San Sossio Baronia
Campania

San Sossio Baronia è un comune italiano della provincia di Avellino in Campania. Situato nella Baronia, ultimo lembo orientale d'Irpinia ai confini con la Puglia, San Sossio Baronia è un centro agricolo-commerciale dell'Appennino campano, ubicato sul fianco settentrionale della dorsale che divide la valle dell'Ufita da quella del suo affluente Fiumarella, nell'alto bacino del Calore.
Adagiato alle falde di un'altura e circondata da colline e contrafforti che gli chiudono l'orizzonte, il paese risulta così parzialmente protetto dal rigore dei freddi invernali. Infatti, sebbene l'altitudine (650 m) sia superiore a quella di molti paesi circostanti, il centro abitato è sufficientemente riparato dai venti e dal nevischio. Inoltre, la presenza di boschi periferici dona ampia frescura alla zona e attenua notevolmente la calura intensa dei mesi estivi, apportando alla località vantaggi climatici ragguardevoli.

-- -- --

Compito A
Trascrivi senza alcuna modifica le righe delle voci riportate più sotto: inizia dalla riga che contiene "The image size is (1500, 400)." e arriva fino all'ultima riga delle voci, includendo entrambi gli estremi.

-- -- --

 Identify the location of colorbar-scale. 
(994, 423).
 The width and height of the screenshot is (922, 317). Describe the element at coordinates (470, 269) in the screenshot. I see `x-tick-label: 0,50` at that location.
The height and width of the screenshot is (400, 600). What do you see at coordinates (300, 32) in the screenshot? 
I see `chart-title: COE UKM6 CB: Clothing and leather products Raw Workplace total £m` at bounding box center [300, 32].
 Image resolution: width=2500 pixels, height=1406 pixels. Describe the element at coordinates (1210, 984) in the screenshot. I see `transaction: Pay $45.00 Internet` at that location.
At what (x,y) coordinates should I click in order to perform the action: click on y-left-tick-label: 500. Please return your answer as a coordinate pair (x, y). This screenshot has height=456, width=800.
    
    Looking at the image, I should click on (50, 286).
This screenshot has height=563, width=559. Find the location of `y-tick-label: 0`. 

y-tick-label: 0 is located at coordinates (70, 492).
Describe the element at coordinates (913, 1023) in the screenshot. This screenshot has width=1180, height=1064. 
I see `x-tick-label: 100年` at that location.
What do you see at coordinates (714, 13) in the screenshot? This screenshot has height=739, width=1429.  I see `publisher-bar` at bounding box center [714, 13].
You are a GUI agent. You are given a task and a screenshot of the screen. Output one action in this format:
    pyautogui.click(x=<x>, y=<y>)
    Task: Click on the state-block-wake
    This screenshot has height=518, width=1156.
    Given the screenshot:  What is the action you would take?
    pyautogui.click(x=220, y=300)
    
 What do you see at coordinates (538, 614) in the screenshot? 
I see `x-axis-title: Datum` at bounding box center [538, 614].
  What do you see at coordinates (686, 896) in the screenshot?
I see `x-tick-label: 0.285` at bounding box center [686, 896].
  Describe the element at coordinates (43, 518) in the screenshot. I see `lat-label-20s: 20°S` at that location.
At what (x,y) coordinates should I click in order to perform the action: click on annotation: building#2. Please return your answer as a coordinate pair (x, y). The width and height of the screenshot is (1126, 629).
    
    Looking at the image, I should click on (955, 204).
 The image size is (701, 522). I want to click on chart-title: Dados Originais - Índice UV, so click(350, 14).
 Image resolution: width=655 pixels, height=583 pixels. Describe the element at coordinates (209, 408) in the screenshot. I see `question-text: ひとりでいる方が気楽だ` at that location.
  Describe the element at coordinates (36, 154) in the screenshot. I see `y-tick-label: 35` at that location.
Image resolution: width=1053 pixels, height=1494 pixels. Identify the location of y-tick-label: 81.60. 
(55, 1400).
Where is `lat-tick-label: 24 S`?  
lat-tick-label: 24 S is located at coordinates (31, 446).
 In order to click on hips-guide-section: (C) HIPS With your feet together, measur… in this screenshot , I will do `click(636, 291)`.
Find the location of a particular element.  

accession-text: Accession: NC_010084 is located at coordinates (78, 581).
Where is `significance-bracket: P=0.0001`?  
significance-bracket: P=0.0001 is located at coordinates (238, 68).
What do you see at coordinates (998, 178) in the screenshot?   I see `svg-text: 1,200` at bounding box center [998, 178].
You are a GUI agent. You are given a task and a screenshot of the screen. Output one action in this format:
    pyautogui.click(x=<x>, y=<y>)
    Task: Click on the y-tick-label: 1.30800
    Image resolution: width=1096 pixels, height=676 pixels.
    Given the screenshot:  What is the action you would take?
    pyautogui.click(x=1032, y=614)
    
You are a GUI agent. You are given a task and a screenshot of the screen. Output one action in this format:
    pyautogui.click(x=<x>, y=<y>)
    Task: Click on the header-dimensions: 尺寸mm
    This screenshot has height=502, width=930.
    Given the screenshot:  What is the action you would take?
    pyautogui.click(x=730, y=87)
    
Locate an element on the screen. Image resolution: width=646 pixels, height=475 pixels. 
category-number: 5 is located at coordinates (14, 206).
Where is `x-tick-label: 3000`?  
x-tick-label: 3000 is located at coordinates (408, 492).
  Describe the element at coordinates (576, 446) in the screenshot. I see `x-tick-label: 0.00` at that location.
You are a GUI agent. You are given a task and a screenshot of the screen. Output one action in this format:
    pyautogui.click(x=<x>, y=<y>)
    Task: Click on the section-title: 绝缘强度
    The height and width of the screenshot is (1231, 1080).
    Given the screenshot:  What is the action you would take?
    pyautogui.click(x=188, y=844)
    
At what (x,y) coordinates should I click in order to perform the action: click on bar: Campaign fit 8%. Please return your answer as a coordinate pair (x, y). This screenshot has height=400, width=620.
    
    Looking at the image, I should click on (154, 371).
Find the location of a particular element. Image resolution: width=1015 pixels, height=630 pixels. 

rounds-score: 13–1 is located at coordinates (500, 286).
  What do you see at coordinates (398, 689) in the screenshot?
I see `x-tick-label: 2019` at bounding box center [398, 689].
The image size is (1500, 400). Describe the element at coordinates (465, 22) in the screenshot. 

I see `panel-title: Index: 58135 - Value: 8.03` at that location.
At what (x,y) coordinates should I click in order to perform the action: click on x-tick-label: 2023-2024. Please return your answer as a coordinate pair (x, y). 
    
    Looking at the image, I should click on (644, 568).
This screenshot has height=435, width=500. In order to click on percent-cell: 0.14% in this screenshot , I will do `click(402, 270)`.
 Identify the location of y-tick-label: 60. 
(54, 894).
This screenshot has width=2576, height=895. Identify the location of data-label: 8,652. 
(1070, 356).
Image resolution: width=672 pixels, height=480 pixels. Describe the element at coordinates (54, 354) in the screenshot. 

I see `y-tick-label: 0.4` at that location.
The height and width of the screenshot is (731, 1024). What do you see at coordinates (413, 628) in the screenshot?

-- -- --

Compito B
Riproduci alla lettera il passo del testo su San Sossio Baronia che inizia con le parole "Adagiato alle falde" e si conclude con "vantaggi climatici ragguardevoli.".

Risposta all'esercizio A
The image size is (1500, 400). Describe the element at coordinates (465, 22) in the screenshot. 

I see `panel-title: Index: 58135 - Value: 8.03` at that location.
At what (x,y) coordinates should I click in order to perform the action: click on x-tick-label: 2023-2024. Please return your answer as a coordinate pair (x, y). 
    
    Looking at the image, I should click on (644, 568).
This screenshot has height=435, width=500. In order to click on percent-cell: 0.14% in this screenshot , I will do `click(402, 270)`.
 Identify the location of y-tick-label: 60. 
(54, 894).
This screenshot has width=2576, height=895. Identify the location of data-label: 8,652. 
(1070, 356).
Image resolution: width=672 pixels, height=480 pixels. Describe the element at coordinates (54, 354) in the screenshot. 

I see `y-tick-label: 0.4` at that location.
The height and width of the screenshot is (731, 1024). What do you see at coordinates (413, 628) in the screenshot?

Risposta all'esercizio B
Adagiato alle falde di un'altura e circondata da colline e contrafforti che gli chiudono l'orizzonte, il paese risulta così parzialmente protetto dal rigore dei freddi invernali. Infatti, sebbene l'altitudine (650 m) sia superiore a quella di molti paesi circostanti, il centro abitato è sufficientemente riparato dai venti e dal nevischio. Inoltre, la presenza di boschi periferici dona ampia frescura alla zona e attenua notevolmente la calura intensa dei mesi estivi, apportando alla località vantaggi climatici ragguardevoli.